Others solutions that would solve the issue would be lower value for those input resistors (lowering input impedance), or a better comparator IC with much higher input impedance - like the TLC372-EP (bigger output impedance)
Best Answer
An LM358 will function fine in this circuit, however the output rise and fall times will be limited by the slew rate of the op-amp, typical more than 15usec. That will limit the frequency response, and not all counters will be happy with such long rise and fall times in a clock input. For example, the 74HC4040 specified maximum is 139ns/volt, which is way (more than 20x) faster than the 0.3V/us typical slew rate of an LM358. It could be cleaned up with a Schmitt trigger gate if required, however frequency response is unlikely to be more than a few 10s of kHz.

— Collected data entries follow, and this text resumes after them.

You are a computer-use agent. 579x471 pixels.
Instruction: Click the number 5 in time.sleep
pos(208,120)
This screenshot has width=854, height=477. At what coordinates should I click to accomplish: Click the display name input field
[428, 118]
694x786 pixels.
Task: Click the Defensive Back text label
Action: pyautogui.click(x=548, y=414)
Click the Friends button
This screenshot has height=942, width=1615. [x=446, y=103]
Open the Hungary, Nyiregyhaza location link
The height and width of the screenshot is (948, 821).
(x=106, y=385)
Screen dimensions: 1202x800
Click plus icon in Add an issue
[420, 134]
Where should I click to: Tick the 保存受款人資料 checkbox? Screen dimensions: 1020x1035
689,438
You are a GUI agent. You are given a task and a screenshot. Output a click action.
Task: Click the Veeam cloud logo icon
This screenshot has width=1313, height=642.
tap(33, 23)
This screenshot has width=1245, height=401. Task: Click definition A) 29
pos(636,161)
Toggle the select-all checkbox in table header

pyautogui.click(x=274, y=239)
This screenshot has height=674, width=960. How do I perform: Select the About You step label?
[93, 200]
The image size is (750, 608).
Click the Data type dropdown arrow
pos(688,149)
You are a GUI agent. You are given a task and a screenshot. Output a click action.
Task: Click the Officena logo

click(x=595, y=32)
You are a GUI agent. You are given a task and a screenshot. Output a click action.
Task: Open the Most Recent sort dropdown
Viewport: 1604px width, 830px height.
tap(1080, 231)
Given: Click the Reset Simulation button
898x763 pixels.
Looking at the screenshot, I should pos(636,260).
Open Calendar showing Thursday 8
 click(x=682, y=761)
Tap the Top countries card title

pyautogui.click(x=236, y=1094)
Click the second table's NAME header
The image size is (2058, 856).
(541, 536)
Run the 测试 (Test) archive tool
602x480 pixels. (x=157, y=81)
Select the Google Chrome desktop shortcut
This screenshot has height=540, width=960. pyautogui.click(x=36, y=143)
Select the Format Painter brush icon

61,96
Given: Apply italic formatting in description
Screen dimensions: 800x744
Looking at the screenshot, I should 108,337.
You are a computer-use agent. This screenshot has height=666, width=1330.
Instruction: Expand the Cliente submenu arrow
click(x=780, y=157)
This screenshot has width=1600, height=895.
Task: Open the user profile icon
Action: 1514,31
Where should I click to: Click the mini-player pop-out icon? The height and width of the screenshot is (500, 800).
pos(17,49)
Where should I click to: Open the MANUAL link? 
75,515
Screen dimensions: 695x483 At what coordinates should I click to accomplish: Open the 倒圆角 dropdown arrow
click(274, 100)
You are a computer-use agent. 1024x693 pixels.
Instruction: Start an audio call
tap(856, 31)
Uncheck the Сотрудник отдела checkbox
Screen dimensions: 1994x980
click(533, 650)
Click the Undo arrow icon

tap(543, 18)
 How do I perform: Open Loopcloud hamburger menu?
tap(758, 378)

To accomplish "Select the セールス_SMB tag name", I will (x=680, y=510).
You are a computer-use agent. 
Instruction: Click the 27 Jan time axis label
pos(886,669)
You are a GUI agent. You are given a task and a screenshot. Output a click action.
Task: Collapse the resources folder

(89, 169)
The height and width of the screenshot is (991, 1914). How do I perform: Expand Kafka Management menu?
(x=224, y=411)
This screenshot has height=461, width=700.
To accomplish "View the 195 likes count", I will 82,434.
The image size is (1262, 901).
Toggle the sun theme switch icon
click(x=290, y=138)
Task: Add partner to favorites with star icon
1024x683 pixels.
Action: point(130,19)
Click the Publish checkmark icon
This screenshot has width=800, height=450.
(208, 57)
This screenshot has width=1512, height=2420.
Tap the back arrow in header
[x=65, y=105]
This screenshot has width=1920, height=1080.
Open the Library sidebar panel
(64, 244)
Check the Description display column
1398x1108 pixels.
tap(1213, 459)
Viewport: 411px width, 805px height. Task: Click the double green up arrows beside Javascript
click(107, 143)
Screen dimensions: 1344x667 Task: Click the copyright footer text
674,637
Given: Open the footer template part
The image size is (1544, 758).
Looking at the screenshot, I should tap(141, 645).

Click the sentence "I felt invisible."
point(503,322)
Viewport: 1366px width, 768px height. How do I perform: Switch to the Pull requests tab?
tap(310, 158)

Further limiting the input frequency response with an RC on the non-inverting input could be desirable in some cases (maybe ~10kHz or less cutoff). The reason for considering this is that the positive feedback is delayed by the glacial slew rate of the output, and in the meantime the comparator is vulnerable to fast variations in the input. Here is the response near switching of the comparator with about 0.23V of hysteresis, a slow input ramp with a 10kHz 0.2Vp-p square wave superimposed:
And the same with a 10K/1nF filter ahead of the comparator (16kHz cutoff).
As Nick Johnson says, an op-amp as a comparator is sometimes possible (some op-amps are even worse suited) but usually not desirable except in very special circumstance such as where precision is more important than speed.
Op-amps have front ends that may be ill-suited for large differential voltages (the LM358 is okay), and most are internally compensated for stability at unity gain so they behave quite sluggishly. In the old days we would sometimes use uncompensated op-amps as comparators, but there are much better parts available these days.